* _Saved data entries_

----------

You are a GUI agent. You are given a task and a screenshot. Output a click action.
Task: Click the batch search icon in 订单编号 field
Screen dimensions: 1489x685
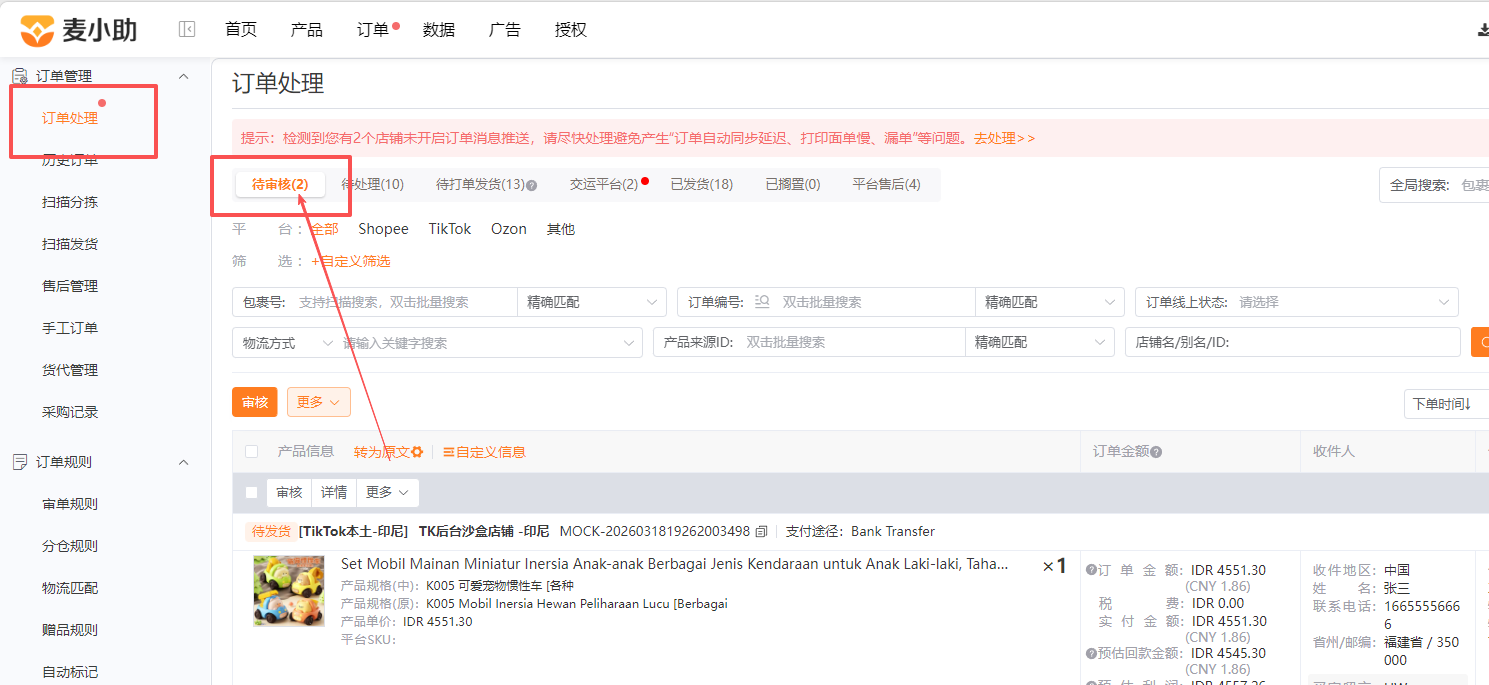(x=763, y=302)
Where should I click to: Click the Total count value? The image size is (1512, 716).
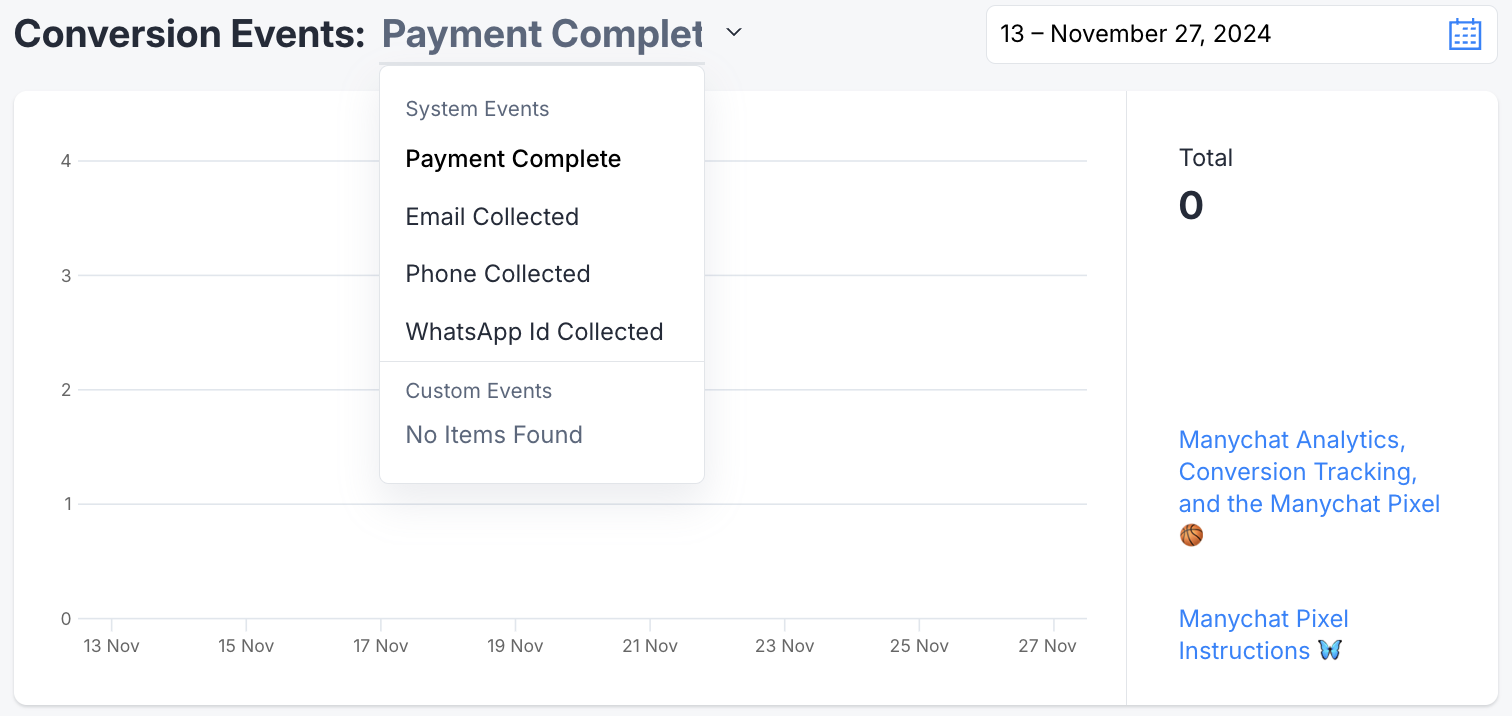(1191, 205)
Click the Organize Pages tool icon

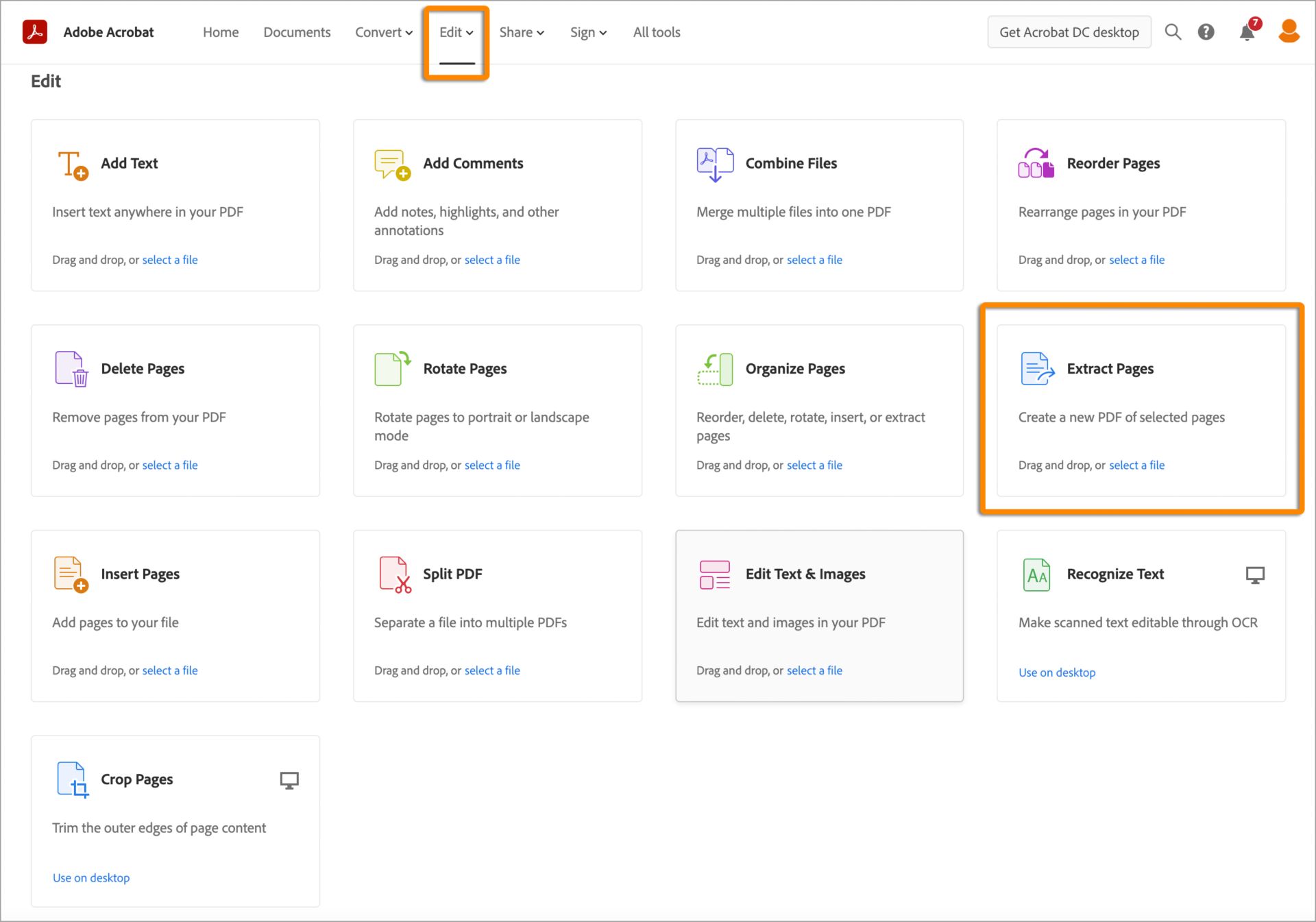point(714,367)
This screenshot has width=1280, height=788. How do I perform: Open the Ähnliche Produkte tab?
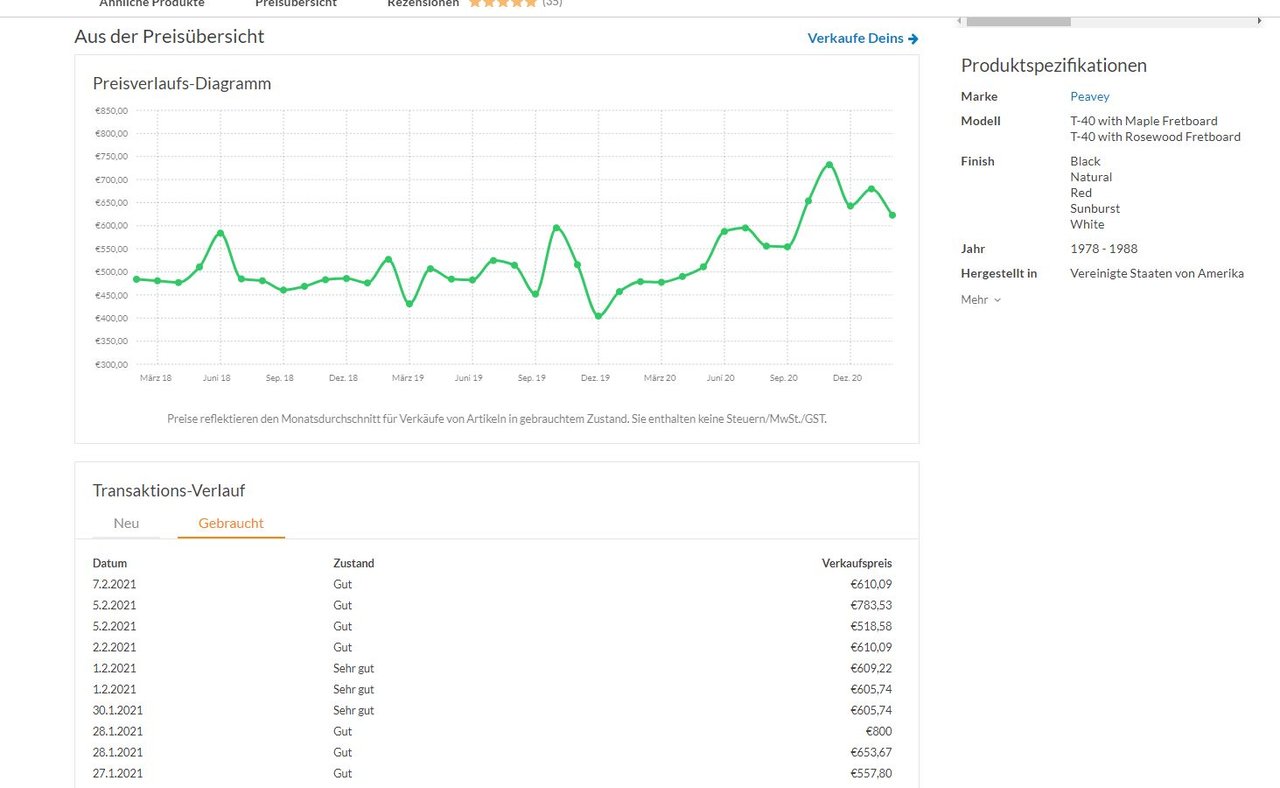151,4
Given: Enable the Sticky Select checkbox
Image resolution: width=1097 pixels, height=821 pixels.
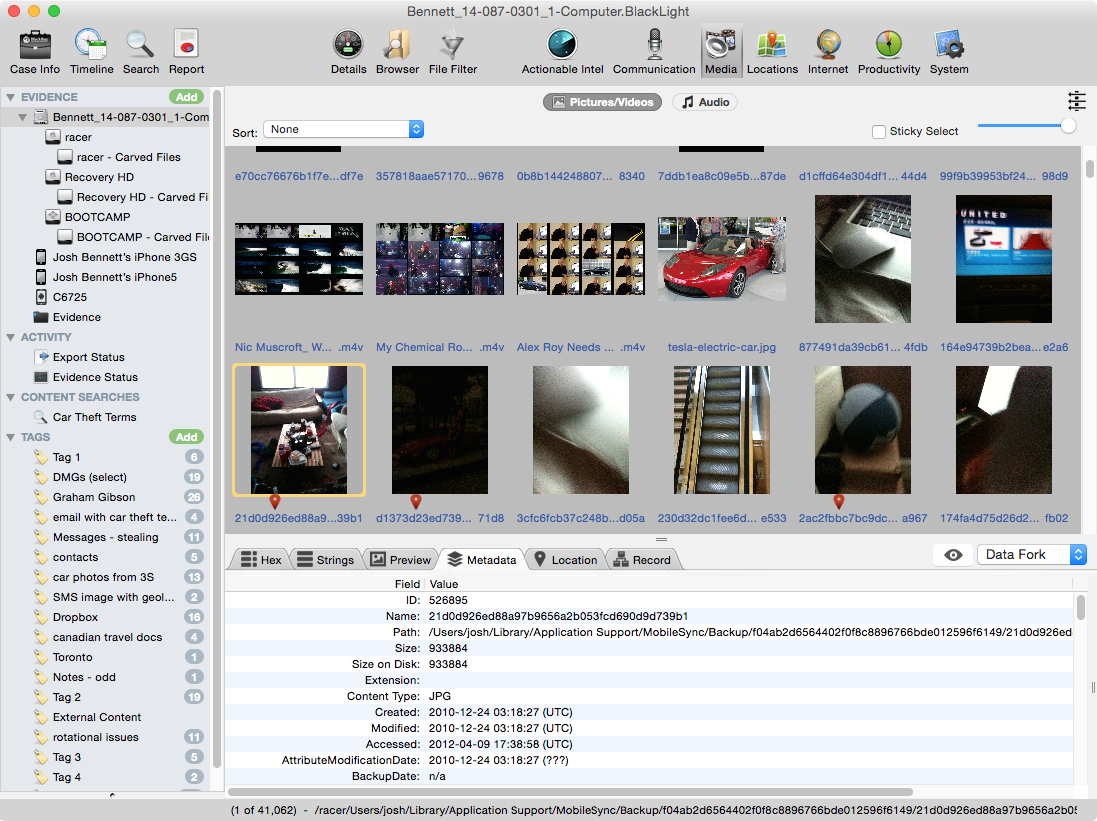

----------

* _To do_
Print all records verbatim, excluding pictures.

* _Answer space_
You are a GUI agent. You are given a task and a screenshot. Output a click action.
Task: Click the batch search icon in 订单编号 field
Screen dimensions: 1489x685
(x=763, y=302)
Where should I click to: Click the Total count value? The image size is (1512, 716).
(1191, 205)
Click the Organize Pages tool icon

point(714,367)
This screenshot has width=1280, height=788. How do I perform: Open the Ähnliche Produkte tab?
151,4
Given: Enable the Sticky Select checkbox
Image resolution: width=1097 pixels, height=821 pixels.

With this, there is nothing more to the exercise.